7. Calendar Integration (Optional) — Google, Microsoft, Apple
7.1 Data Accessed
When a studio connects a calendar account, InkManager accesses and stores the following categories of data from the respective provider:
- OAuth access and refresh tokens
- Account identifier (email address or account ID at the provider)
- Calendar list (names and technical IDs of available calendars)
- Calendar event data: start/end time, title or short description, external event ID, busy/free status
- Synchronisation metadata (sync tokens, last sync timestamp, mapping between internal appointments and external events)
7.2 Purpose of Data Usage
The calendar data is used exclusively for:
- Exporting InkManager appointments to the connected external calendar
- Importing external events and busy times to display availability within InkManager
- Conflict detection and scheduling optimisation (avoiding double-bookings)

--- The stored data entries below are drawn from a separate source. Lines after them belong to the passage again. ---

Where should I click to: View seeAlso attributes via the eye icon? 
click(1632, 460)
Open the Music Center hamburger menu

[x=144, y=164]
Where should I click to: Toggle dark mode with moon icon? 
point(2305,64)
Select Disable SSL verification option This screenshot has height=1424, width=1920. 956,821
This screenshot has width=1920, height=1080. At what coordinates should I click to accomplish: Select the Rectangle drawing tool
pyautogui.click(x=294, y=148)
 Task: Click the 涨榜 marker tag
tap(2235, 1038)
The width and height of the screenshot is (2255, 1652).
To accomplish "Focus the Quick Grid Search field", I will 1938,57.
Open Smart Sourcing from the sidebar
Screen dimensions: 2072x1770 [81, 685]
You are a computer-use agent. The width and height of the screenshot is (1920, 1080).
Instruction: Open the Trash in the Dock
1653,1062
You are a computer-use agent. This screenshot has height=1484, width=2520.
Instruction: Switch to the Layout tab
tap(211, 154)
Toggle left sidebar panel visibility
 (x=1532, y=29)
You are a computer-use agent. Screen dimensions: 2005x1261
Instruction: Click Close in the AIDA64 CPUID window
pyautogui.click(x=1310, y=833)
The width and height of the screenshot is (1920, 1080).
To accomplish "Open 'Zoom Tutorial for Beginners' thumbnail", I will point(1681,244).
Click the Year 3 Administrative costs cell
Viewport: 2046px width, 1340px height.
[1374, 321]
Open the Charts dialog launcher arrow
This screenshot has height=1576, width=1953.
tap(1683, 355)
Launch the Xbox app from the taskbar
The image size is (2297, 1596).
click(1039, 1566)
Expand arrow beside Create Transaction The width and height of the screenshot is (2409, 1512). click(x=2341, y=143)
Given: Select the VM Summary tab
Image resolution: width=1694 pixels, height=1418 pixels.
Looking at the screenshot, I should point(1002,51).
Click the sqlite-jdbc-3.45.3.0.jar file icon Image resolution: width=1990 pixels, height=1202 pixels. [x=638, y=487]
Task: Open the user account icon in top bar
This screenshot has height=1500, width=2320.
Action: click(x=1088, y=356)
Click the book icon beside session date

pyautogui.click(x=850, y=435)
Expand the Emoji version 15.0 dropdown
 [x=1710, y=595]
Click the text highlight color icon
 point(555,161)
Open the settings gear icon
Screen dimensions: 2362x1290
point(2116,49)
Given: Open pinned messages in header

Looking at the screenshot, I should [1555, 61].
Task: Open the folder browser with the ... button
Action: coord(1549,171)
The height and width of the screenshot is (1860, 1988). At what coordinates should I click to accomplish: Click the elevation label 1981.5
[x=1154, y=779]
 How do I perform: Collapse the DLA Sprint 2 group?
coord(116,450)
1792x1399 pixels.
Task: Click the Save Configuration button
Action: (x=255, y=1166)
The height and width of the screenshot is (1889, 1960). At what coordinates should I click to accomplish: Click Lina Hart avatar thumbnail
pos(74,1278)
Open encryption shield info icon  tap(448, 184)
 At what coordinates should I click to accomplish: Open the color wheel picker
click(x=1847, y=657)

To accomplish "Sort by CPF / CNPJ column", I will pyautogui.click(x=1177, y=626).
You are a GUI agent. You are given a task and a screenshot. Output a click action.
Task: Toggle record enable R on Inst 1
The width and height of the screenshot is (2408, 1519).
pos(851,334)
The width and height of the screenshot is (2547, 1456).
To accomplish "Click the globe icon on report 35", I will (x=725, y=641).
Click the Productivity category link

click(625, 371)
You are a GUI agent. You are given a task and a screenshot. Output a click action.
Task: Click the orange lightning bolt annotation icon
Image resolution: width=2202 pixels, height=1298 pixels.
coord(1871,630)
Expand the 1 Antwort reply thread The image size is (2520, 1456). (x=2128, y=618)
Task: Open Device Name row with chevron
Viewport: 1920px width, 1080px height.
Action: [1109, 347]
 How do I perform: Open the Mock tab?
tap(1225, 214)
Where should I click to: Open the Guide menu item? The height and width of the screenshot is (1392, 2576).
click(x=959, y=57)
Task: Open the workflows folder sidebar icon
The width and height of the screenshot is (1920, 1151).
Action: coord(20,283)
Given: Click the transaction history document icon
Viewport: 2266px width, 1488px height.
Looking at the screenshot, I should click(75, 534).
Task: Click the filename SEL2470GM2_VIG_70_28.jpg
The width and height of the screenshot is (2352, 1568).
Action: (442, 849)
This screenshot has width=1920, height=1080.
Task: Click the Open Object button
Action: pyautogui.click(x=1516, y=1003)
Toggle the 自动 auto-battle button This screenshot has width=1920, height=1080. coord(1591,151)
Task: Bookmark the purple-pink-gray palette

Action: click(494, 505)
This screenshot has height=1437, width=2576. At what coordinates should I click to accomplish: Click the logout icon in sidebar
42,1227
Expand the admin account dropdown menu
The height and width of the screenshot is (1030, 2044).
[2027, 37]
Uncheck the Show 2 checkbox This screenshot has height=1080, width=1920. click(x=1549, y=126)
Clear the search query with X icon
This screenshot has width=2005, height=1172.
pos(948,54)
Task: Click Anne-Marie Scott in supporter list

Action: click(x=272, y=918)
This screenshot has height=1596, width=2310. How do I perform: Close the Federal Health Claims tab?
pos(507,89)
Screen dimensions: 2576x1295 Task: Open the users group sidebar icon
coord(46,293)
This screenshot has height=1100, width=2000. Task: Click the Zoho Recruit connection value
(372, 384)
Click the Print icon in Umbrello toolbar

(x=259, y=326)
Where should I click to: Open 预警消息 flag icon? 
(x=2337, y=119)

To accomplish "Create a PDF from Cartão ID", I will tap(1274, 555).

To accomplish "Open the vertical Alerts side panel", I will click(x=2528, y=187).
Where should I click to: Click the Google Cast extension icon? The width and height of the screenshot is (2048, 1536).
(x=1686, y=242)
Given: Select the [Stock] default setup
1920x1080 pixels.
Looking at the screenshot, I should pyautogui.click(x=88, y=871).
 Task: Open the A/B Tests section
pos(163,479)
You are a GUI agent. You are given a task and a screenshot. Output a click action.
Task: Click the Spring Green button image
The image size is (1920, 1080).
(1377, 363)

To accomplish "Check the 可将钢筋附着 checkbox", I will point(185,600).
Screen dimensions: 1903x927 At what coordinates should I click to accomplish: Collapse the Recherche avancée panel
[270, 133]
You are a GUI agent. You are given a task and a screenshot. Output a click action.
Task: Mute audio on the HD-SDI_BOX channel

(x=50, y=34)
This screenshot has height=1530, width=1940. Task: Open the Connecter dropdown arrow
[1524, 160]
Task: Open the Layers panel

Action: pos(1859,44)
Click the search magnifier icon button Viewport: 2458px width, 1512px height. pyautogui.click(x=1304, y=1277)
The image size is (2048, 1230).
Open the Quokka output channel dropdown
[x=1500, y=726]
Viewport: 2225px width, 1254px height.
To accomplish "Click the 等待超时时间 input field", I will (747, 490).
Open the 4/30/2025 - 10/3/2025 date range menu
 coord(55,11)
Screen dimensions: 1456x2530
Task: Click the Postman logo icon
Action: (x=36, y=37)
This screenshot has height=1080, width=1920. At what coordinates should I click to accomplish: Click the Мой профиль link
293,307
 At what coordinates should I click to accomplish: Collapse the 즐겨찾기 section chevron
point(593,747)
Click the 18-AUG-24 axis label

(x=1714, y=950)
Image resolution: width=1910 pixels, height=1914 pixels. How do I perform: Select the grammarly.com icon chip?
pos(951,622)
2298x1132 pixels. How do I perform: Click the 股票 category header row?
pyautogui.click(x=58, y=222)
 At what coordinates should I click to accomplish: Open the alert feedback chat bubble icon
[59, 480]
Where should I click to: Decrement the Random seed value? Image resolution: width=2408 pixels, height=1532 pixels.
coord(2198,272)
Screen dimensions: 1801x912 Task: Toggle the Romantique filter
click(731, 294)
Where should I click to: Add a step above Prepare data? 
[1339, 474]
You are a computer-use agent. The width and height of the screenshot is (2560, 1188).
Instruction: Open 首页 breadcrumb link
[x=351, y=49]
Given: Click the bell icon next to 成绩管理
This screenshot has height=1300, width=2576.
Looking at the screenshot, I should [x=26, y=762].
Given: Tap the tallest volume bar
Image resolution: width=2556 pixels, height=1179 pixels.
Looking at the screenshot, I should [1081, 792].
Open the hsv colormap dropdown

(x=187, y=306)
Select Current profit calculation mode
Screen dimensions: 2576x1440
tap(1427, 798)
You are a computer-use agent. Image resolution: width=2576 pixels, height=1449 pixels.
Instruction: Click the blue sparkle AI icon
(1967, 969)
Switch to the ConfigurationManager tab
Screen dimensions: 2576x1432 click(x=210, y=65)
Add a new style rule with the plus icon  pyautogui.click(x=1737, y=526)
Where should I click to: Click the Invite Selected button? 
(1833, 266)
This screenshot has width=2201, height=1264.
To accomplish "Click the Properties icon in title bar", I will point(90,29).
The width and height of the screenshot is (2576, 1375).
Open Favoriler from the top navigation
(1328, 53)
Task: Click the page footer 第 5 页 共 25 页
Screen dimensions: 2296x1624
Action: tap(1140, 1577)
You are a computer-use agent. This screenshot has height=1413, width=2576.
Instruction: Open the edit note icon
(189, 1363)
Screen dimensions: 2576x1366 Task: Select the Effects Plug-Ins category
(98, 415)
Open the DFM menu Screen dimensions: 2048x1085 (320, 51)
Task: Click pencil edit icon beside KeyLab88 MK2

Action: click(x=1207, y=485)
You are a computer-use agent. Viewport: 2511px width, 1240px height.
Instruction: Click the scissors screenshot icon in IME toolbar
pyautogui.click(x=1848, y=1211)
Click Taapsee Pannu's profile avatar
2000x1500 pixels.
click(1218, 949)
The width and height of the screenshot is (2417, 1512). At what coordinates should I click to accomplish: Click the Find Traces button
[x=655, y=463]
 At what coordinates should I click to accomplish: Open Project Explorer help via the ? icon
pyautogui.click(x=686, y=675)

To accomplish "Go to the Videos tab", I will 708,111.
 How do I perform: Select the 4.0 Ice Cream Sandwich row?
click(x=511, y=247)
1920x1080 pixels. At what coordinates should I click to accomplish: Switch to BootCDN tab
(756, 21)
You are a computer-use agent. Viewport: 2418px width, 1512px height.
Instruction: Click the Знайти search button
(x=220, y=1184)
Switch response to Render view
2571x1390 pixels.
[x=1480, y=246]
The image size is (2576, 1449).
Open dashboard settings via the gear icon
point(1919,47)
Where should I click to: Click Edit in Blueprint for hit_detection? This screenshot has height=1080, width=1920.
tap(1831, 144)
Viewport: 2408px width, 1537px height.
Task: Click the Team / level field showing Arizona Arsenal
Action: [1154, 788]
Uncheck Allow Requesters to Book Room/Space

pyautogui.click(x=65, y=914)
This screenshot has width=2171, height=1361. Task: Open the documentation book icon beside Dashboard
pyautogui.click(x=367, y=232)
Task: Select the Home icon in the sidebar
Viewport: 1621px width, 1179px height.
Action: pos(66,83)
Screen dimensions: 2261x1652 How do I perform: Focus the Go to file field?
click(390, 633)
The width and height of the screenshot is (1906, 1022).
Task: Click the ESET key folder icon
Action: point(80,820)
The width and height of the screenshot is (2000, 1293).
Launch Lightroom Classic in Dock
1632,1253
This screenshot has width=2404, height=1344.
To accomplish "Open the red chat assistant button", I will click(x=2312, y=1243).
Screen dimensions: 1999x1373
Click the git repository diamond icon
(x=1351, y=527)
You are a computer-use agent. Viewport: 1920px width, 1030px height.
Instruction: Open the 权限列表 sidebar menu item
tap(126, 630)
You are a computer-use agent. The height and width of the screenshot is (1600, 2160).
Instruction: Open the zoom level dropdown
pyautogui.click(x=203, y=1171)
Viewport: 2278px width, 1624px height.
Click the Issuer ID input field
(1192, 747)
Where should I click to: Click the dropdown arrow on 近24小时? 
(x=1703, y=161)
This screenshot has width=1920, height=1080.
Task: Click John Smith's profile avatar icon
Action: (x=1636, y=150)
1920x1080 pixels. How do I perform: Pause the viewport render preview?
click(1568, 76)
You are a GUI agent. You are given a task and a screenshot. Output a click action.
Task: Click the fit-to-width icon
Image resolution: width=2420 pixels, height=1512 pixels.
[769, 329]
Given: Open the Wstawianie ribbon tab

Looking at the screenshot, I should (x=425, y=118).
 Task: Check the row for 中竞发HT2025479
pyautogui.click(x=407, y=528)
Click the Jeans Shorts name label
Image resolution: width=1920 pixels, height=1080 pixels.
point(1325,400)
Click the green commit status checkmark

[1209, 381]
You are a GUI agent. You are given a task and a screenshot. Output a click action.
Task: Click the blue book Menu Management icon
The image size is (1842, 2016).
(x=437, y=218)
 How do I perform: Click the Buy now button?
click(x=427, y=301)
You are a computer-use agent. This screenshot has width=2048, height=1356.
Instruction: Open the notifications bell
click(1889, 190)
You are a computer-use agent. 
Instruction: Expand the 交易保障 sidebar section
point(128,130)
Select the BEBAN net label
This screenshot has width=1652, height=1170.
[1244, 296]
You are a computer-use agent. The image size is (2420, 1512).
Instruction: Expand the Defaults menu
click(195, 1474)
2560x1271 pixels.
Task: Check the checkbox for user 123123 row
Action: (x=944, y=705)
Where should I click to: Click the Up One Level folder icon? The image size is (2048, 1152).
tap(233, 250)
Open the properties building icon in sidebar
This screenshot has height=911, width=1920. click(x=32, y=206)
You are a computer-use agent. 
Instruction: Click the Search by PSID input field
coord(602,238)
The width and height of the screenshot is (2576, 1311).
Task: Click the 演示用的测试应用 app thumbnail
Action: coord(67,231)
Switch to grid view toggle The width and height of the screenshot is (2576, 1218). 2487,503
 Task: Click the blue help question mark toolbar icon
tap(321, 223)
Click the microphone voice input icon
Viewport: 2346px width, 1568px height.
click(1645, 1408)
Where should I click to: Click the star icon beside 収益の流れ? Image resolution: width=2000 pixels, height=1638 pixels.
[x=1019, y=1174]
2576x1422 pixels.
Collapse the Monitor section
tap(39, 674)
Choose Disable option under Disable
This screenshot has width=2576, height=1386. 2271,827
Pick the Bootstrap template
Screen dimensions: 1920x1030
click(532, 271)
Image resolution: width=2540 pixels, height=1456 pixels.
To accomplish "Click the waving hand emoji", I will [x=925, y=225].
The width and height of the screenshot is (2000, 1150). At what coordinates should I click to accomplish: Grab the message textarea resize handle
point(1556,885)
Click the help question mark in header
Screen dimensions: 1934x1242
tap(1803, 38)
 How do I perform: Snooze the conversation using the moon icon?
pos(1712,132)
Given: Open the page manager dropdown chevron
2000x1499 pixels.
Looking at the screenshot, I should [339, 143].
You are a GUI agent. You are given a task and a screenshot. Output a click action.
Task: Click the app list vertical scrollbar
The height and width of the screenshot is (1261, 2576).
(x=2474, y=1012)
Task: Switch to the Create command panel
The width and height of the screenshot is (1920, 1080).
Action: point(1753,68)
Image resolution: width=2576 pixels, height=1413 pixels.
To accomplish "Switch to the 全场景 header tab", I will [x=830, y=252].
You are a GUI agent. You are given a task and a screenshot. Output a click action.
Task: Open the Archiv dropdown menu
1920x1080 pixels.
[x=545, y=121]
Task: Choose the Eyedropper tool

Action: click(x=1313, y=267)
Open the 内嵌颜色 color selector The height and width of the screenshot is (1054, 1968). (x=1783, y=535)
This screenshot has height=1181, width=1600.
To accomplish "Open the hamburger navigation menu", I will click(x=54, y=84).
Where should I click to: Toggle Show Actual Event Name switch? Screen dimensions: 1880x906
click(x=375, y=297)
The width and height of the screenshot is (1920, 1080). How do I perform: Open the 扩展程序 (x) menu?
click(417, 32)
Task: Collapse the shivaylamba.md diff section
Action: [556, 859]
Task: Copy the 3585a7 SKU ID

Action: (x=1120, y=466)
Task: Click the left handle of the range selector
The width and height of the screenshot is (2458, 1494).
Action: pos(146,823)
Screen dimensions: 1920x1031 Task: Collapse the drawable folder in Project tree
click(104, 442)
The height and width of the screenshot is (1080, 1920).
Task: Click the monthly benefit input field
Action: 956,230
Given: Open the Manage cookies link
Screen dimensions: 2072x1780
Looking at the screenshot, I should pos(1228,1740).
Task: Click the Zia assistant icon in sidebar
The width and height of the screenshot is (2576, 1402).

Calendar data is not used for advertising, profiling, analytics, AI/ML model training, or any purpose unrelated to the calendar synchronisation feature described above.
7.3 Data Sharing
Calendar data (including OAuth tokens) is not sold, rented, or shared with third parties for their own purposes. Data is only processed by:
- Our hosting and infrastructure provider (Vercel, Supabase) as data processors under contract
- The respective calendar provider (Google, Microsoft, Apple) for the synchronisation API calls initiated by the studio
7.4 Data Storage and Security
- OAuth tokens and calendar metadata are stored in an encrypted database (Supabase/PostgreSQL) with row-level security policies
- All data in transit uses TLS encryption
- Access to tokens and calendar data is restricted to authenticated studio owner/team sessions
- Tokens are never exposed to client-side code or browser storage
7.5 Data Retention and Deletion
Calendar data is retained only while the calendar connection is active. Users can delete their calendar data at any time through the following means:
- Disconnecting the calendar in Settings → Calendar (immediately revokes tokens and removes stored calendar data)
- Deleting the studio account (removes all associated data including calendar connections)
- Contacting us at janesreichel@solut1ons.cloud to request manual deletion
Upon disconnection, OAuth tokens are revoked at the provider (where the API supports it) and all locally stored tokens, sync metadata, and event mappings are permanently deleted.
8. Google API Services — Limited Use Disclosure
InkManager's use and transfer to any other app of information received from Google APIs will adhere to the Google API Services User Data Policy, including the Limited Use requirements.
Specifically, InkManager does not use Google user data for:
- Serving advertisements or ad targeting
- Selling or transferring data to third parties
- Training AI/ML models unrelated to the calendar sync feature
- Determining creditworthiness or for lending purposes
9. Data Subject Rights
Data subjects have the right to access, rectification, erasure, restriction, data portability, and objection. Requests to janesreichel@solut1ons.cloud.
10. Security
Technical and organisational measures are implemented (access controls, encryption, backups). Details are documented internally.
11. Image Processing
- Identifiable persons: Express consent must be obtained before publication.
- Anonymised motifs: May be used for cataloguing and matching without a personal-data legal basis.
- DPIA: It must be assessed whether a Data Protection Impact Assessment is required for the processing of image data.
12. Changes
If the privacy policy changes, a notice will be published on the platform.